-- EXERCISE --
Your answer should consist of the lines in the following data that contain "footer".

====== EXTRACTED DATA

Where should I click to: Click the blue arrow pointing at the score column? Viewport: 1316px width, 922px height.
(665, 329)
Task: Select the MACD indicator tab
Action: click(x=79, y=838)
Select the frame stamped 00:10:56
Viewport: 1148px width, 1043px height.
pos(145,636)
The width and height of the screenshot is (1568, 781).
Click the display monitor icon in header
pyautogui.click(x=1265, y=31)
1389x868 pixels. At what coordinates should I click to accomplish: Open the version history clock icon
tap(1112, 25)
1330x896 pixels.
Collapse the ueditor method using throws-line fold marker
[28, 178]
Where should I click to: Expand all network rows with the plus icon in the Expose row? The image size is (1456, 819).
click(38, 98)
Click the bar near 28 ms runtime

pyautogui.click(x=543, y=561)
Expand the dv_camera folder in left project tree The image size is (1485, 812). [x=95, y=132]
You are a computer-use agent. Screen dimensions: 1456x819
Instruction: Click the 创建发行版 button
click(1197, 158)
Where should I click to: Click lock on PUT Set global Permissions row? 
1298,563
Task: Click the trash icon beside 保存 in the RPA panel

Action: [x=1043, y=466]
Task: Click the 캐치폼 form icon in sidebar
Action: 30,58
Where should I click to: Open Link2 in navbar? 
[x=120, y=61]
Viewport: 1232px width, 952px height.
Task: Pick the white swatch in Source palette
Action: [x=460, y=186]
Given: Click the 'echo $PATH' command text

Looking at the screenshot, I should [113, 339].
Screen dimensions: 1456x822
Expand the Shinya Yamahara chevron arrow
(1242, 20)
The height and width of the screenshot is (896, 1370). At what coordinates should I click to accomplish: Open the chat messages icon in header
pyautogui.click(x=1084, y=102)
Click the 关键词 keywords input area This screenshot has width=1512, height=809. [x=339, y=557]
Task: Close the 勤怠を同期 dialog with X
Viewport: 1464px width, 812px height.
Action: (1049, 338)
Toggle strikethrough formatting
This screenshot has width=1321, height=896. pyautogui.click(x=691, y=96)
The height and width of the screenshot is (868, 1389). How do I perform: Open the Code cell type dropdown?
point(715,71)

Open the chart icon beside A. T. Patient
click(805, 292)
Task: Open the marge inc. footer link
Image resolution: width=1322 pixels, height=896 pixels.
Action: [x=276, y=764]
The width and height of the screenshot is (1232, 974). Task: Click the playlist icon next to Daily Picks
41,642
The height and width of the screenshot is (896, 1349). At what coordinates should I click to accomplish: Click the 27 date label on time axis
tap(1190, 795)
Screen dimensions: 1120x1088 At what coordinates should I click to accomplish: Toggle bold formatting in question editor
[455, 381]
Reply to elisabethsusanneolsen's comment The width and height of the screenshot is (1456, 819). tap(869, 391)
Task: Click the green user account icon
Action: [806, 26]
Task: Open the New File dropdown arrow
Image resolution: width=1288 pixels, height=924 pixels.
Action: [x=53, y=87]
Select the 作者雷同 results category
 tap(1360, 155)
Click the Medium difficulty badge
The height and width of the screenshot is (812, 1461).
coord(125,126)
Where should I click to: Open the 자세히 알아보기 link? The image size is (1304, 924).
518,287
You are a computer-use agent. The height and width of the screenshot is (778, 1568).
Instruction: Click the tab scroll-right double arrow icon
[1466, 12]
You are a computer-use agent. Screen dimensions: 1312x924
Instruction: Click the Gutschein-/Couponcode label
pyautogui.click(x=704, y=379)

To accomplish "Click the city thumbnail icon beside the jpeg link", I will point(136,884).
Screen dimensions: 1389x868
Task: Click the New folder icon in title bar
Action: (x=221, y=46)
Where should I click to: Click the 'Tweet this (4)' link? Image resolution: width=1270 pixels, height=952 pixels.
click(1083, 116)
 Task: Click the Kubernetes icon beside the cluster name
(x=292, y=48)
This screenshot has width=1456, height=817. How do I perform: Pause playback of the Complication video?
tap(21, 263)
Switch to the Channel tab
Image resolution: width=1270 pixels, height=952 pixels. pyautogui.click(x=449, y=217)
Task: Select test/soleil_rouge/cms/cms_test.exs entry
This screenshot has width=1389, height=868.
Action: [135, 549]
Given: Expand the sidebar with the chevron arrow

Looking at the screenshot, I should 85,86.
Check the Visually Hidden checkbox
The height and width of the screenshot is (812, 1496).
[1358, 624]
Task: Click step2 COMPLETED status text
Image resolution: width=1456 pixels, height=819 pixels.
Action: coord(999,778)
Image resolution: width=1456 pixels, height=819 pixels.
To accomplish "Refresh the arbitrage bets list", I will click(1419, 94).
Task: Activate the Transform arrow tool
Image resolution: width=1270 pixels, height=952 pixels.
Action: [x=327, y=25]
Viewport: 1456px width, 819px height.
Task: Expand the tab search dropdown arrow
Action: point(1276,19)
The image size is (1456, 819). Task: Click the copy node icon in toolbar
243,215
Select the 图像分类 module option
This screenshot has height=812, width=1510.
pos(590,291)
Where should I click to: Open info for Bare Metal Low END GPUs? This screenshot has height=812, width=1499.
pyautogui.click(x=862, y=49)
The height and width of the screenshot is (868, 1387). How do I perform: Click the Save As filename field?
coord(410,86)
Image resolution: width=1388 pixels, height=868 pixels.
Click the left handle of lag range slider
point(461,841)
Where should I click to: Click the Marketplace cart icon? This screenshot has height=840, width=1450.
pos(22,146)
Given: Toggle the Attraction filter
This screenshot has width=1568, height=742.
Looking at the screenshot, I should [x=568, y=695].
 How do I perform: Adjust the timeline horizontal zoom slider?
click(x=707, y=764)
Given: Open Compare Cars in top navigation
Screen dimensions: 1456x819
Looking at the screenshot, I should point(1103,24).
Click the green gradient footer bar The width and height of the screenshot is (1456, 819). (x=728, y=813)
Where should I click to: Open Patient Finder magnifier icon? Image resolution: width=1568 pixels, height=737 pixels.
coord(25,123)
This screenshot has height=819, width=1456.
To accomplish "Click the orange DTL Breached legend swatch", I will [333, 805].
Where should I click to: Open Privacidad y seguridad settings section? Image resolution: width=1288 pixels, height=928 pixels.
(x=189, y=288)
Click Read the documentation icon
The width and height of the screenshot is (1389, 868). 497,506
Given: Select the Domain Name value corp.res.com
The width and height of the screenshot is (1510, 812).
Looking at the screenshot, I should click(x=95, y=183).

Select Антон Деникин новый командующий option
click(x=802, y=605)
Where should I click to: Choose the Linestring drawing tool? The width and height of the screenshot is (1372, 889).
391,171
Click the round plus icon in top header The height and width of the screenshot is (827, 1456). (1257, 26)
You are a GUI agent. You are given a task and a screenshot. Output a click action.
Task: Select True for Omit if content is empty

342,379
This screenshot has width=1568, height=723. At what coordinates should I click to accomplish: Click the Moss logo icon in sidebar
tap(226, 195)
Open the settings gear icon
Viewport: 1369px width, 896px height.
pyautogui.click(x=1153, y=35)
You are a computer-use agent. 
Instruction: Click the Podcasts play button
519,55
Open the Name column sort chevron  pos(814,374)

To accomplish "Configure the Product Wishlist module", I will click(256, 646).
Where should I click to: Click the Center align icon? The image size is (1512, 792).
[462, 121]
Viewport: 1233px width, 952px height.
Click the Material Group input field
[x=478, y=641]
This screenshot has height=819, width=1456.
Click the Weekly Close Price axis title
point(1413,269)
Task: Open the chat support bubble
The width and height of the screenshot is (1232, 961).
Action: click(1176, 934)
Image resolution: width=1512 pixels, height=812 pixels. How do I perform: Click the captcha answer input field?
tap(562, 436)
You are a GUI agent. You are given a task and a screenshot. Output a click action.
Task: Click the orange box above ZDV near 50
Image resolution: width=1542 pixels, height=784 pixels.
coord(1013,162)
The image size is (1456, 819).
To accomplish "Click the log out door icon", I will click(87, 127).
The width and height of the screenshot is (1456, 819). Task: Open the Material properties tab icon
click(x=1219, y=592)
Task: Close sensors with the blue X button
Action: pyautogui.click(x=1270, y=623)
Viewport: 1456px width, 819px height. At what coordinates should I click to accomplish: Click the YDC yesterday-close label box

============

-- YOUR RESPONSE --
Task: Open the marge inc. footer link
Click the green gradient footer bar The width and height of the screenshot is (1456, 819). (x=728, y=813)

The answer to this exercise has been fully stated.